Records for the task ->
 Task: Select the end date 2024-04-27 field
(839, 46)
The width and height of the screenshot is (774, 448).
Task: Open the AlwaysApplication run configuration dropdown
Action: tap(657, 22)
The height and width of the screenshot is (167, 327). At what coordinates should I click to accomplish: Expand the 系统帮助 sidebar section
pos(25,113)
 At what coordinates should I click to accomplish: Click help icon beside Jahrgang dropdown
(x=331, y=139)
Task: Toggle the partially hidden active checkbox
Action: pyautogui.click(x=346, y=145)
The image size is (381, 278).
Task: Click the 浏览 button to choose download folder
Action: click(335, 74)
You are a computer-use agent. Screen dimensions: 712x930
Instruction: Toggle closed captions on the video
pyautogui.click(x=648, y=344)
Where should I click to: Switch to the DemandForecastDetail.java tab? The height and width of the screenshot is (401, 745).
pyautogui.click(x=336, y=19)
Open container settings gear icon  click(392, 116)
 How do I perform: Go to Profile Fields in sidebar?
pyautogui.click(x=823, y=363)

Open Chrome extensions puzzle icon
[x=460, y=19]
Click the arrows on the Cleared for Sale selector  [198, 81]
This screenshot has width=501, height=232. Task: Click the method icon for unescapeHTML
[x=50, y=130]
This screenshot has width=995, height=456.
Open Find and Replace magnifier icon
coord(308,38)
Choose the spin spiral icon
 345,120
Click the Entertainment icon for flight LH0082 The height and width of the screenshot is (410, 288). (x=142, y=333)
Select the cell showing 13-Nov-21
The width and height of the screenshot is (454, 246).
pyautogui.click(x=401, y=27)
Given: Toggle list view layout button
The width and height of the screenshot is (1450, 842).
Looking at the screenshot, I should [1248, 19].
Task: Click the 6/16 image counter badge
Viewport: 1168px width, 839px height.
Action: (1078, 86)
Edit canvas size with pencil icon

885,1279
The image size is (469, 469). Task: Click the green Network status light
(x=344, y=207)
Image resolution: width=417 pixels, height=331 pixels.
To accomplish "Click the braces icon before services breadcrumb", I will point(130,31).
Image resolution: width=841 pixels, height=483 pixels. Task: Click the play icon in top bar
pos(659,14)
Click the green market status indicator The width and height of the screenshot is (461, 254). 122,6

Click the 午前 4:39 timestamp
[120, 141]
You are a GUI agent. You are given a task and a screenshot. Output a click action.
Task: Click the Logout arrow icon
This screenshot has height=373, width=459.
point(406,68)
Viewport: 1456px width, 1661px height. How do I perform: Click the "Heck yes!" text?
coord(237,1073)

What is needed -> Transcribe the material above in full.

Exercise response ->
 Task: Select the end date 2024-04-27 field
(839, 46)
The width and height of the screenshot is (774, 448).
Task: Open the AlwaysApplication run configuration dropdown
Action: tap(657, 22)
The height and width of the screenshot is (167, 327). At what coordinates should I click to accomplish: Expand the 系统帮助 sidebar section
pos(25,113)
 At what coordinates should I click to accomplish: Click help icon beside Jahrgang dropdown
(x=331, y=139)
Task: Toggle the partially hidden active checkbox
Action: pyautogui.click(x=346, y=145)
The image size is (381, 278).
Task: Click the 浏览 button to choose download folder
Action: click(335, 74)
You are a computer-use agent. Screen dimensions: 712x930
Instruction: Toggle closed captions on the video
pyautogui.click(x=648, y=344)
Where should I click to: Switch to the DemandForecastDetail.java tab? The height and width of the screenshot is (401, 745).
pyautogui.click(x=336, y=19)
Open container settings gear icon  click(392, 116)
 How do I perform: Go to Profile Fields in sidebar?
pyautogui.click(x=823, y=363)

Open Chrome extensions puzzle icon
[x=460, y=19]
Click the arrows on the Cleared for Sale selector  [198, 81]
This screenshot has width=501, height=232. Task: Click the method icon for unescapeHTML
[x=50, y=130]
This screenshot has width=995, height=456.
Open Find and Replace magnifier icon
coord(308,38)
Choose the spin spiral icon
 345,120
Click the Entertainment icon for flight LH0082 The height and width of the screenshot is (410, 288). (x=142, y=333)
Select the cell showing 13-Nov-21
The width and height of the screenshot is (454, 246).
pyautogui.click(x=401, y=27)
Given: Toggle list view layout button
The width and height of the screenshot is (1450, 842).
Looking at the screenshot, I should [1248, 19].
Task: Click the 6/16 image counter badge
Viewport: 1168px width, 839px height.
Action: (1078, 86)
Edit canvas size with pencil icon

885,1279
The image size is (469, 469). Task: Click the green Network status light
(x=344, y=207)
Image resolution: width=417 pixels, height=331 pixels.
To accomplish "Click the braces icon before services breadcrumb", I will point(130,31).
Image resolution: width=841 pixels, height=483 pixels. Task: Click the play icon in top bar
pos(659,14)
Click the green market status indicator The width and height of the screenshot is (461, 254). 122,6

Click the 午前 4:39 timestamp
[120, 141]
You are a GUI agent. You are given a task and a screenshot. Output a click action.
Task: Click the Logout arrow icon
This screenshot has height=373, width=459.
point(406,68)
Viewport: 1456px width, 1661px height. How do I perform: Click the "Heck yes!" text?
coord(237,1073)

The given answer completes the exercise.